What the task asks -
Put every line of the material below into a Markdown table with two columns, No. and Entry, numbering the rows in order and leaving out blank lines.

Source data -
········

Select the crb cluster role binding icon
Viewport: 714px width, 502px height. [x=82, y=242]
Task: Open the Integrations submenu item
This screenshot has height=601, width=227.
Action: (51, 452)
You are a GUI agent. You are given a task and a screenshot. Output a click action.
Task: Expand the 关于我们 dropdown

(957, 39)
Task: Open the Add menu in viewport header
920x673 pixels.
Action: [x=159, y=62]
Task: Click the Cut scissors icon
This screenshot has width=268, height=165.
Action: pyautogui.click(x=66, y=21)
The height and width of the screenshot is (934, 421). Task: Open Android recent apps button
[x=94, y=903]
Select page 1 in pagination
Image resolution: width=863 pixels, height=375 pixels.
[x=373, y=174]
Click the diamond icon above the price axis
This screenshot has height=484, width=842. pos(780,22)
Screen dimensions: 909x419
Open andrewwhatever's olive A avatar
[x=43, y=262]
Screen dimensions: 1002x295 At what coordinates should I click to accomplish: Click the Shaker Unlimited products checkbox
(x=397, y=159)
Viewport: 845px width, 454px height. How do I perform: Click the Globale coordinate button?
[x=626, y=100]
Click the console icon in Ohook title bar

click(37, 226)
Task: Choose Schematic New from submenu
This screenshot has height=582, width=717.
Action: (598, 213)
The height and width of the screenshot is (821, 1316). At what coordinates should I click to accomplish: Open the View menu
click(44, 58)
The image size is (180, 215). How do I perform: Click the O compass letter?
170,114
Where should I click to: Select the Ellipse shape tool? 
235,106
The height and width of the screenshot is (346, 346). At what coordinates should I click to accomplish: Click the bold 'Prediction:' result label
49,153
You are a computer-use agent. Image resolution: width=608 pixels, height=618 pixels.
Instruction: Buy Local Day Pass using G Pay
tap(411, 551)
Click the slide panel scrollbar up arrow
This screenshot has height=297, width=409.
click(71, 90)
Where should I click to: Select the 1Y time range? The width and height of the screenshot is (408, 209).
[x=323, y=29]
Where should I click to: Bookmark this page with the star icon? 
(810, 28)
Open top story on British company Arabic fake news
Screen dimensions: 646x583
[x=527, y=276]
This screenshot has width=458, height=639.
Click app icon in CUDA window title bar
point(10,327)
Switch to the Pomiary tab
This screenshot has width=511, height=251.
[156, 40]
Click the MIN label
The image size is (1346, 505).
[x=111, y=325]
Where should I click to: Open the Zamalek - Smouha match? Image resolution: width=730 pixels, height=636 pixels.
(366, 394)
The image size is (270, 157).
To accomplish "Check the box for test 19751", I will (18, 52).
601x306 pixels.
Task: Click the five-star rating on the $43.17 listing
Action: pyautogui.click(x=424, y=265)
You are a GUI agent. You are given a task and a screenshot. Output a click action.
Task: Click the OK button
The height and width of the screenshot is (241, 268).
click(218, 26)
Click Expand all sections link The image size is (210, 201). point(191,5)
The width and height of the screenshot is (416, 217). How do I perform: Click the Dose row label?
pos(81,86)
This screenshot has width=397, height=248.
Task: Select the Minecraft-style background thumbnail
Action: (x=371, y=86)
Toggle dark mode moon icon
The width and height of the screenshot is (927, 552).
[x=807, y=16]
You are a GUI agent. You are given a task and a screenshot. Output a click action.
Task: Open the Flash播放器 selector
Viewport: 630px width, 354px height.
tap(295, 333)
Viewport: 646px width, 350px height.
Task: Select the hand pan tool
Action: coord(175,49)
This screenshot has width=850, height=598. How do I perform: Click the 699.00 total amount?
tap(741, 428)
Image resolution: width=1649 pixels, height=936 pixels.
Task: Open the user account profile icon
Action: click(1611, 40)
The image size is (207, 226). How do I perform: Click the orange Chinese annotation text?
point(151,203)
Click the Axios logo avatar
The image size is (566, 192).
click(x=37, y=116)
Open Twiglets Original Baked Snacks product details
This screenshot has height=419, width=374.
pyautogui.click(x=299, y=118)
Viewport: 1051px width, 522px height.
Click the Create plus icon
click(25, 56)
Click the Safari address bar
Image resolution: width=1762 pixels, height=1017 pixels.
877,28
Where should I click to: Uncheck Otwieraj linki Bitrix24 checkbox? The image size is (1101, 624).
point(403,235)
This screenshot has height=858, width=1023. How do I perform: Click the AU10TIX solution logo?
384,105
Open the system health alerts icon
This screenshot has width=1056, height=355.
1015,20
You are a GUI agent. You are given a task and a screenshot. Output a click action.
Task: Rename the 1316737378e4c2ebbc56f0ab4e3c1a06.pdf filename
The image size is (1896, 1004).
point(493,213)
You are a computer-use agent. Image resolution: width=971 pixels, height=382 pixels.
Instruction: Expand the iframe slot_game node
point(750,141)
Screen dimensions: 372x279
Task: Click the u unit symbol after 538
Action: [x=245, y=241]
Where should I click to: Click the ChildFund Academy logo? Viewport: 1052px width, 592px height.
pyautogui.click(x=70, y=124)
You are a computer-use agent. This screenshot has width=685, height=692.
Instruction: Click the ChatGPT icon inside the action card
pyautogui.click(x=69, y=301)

········

Solution to this task -
| No. | Entry |
|---|---|
| 1 | Select the crb cluster role binding icon |
| 2 | Viewport: 714px width, 502px height. [x=82, y=242] |
| 3 | Task: Open the Integrations submenu item |
| 4 | This screenshot has height=601, width=227. |
| 5 | Action: (51, 452) |
| 6 | You are a GUI agent. You are given a task and a screenshot. Output a click action. |
| 7 | Task: Expand the 关于我们 dropdown |
| 8 | (957, 39) |
| 9 | Task: Open the Add menu in viewport header |
| 10 | 920x673 pixels. |
| 11 | Action: [x=159, y=62] |
| 12 | Task: Click the Cut scissors icon |
| 13 | This screenshot has width=268, height=165. |
| 14 | Action: pyautogui.click(x=66, y=21) |
| 15 | The height and width of the screenshot is (934, 421). Task: Open Android recent apps button |
| 16 | [x=94, y=903] |
| 17 | Select page 1 in pagination |
| 18 | Image resolution: width=863 pixels, height=375 pixels. |
| 19 | [x=373, y=174] |
| 20 | Click the diamond icon above the price axis |
| 21 | This screenshot has height=484, width=842. pos(780,22) |
| 22 | Screen dimensions: 909x419 |
| 23 | Open andrewwhatever's olive A avatar |
| 24 | [x=43, y=262] |
| 25 | Screen dimensions: 1002x295 At what coordinates should I click to accomplish: Click the Shaker Unlimited products checkbox |
| 26 | (x=397, y=159) |
| 27 | Viewport: 845px width, 454px height. How do I perform: Click the Globale coordinate button? |
| 28 | [x=626, y=100] |
| 29 | Click the console icon in Ohook title bar |
| 30 | click(37, 226) |
| 31 | Task: Choose Schematic New from submenu |
| 32 | This screenshot has height=582, width=717. |
| 33 | Action: (598, 213) |
| 34 | The height and width of the screenshot is (821, 1316). At what coordinates should I click to accomplish: Open the View menu |
| 35 | click(44, 58) |
| 36 | The image size is (180, 215). How do I perform: Click the O compass letter? |
| 37 | 170,114 |
| 38 | Where should I click to: Select the Ellipse shape tool?  |
| 39 | 235,106 |
| 40 | The height and width of the screenshot is (346, 346). At what coordinates should I click to accomplish: Click the bold 'Prediction:' result label |
| 41 | 49,153 |
| 42 | You are a computer-use agent. Image resolution: width=608 pixels, height=618 pixels. |
| 43 | Instruction: Buy Local Day Pass using G Pay |
| 44 | tap(411, 551) |
| 45 | Click the slide panel scrollbar up arrow |
| 46 | This screenshot has height=297, width=409. |
| 47 | click(71, 90) |
| 48 | Where should I click to: Select the 1Y time range? The width and height of the screenshot is (408, 209). |
| 49 | [x=323, y=29] |
| 50 | Where should I click to: Bookmark this page with the star icon?  |
| 51 | (810, 28) |
| 52 | Open top story on British company Arabic fake news |
| 53 | Screen dimensions: 646x583 |
| 54 | [x=527, y=276] |
| 55 | This screenshot has width=458, height=639. |
| 56 | Click app icon in CUDA window title bar |
| 57 | point(10,327) |
| 58 | Switch to the Pomiary tab |
| 59 | This screenshot has width=511, height=251. |
| 60 | [156, 40] |
| 61 | Click the MIN label |
| 62 | The image size is (1346, 505). |
| 63 | [x=111, y=325] |
| 64 | Where should I click to: Open the Zamalek - Smouha match? Image resolution: width=730 pixels, height=636 pixels. |
| 65 | (366, 394) |
| 66 | The image size is (270, 157). |
| 67 | To accomplish "Check the box for test 19751", I will (18, 52). |
| 68 | 601x306 pixels. |
| 69 | Task: Click the five-star rating on the $43.17 listing |
| 70 | Action: pyautogui.click(x=424, y=265) |
| 71 | You are a GUI agent. You are given a task and a screenshot. Output a click action. |
| 72 | Task: Click the OK button |
| 73 | The height and width of the screenshot is (241, 268). |
| 74 | click(218, 26) |
| 75 | Click Expand all sections link The image size is (210, 201). point(191,5) |
| 76 | The width and height of the screenshot is (416, 217). How do I perform: Click the Dose row label? |
| 77 | pos(81,86) |
| 78 | This screenshot has width=397, height=248. |
| 79 | Task: Select the Minecraft-style background thumbnail |
| 80 | Action: (x=371, y=86) |
| 81 | Toggle dark mode moon icon |
| 82 | The width and height of the screenshot is (927, 552). |
| 83 | [x=807, y=16] |
| 84 | You are a GUI agent. You are given a task and a screenshot. Output a click action. |
| 85 | Task: Open the Flash播放器 selector |
| 86 | Viewport: 630px width, 354px height. |
| 87 | tap(295, 333) |
| 88 | Viewport: 646px width, 350px height. |
| 89 | Task: Select the hand pan tool |
| 90 | Action: coord(175,49) |
| 91 | This screenshot has width=850, height=598. How do I perform: Click the 699.00 total amount? |
| 92 | tap(741, 428) |
| 93 | Image resolution: width=1649 pixels, height=936 pixels. |
| 94 | Task: Open the user account profile icon |
| 95 | Action: click(1611, 40) |
| 96 | The image size is (207, 226). How do I perform: Click the orange Chinese annotation text? |
| 97 | point(151,203) |
| 98 | Click the Axios logo avatar |
| 99 | The image size is (566, 192). |
| 100 | click(x=37, y=116) |
| 101 | Open Twiglets Original Baked Snacks product details |
| 102 | This screenshot has height=419, width=374. |
| 103 | pyautogui.click(x=299, y=118) |
| 104 | Viewport: 1051px width, 522px height. |
| 105 | Click the Create plus icon |
| 106 | click(25, 56) |
| 107 | Click the Safari address bar |
| 108 | Image resolution: width=1762 pixels, height=1017 pixels. |
| 109 | 877,28 |
| 110 | Where should I click to: Uncheck Otwieraj linki Bitrix24 checkbox? The image size is (1101, 624). |
| 111 | point(403,235) |
| 112 | This screenshot has height=858, width=1023. How do I perform: Click the AU10TIX solution logo? |
| 113 | 384,105 |
| 114 | Open the system health alerts icon |
| 115 | This screenshot has width=1056, height=355. |
| 116 | 1015,20 |
| 117 | You are a GUI agent. You are given a task and a screenshot. Output a click action. |
| 118 | Task: Rename the 1316737378e4c2ebbc56f0ab4e3c1a06.pdf filename |
| 119 | The image size is (1896, 1004). |
| 120 | point(493,213) |
| 121 | You are a computer-use agent. Image resolution: width=971 pixels, height=382 pixels. |
| 122 | Instruction: Expand the iframe slot_game node |
| 123 | point(750,141) |
| 124 | Screen dimensions: 372x279 |
| 125 | Task: Click the u unit symbol after 538 |
| 126 | Action: [x=245, y=241] |
| 127 | Where should I click to: Click the ChildFund Academy logo? Viewport: 1052px width, 592px height. |
| 128 | pyautogui.click(x=70, y=124) |
| 129 | You are a computer-use agent. This screenshot has width=685, height=692. |
| 130 | Instruction: Click the ChatGPT icon inside the action card |
| 131 | pyautogui.click(x=69, y=301) |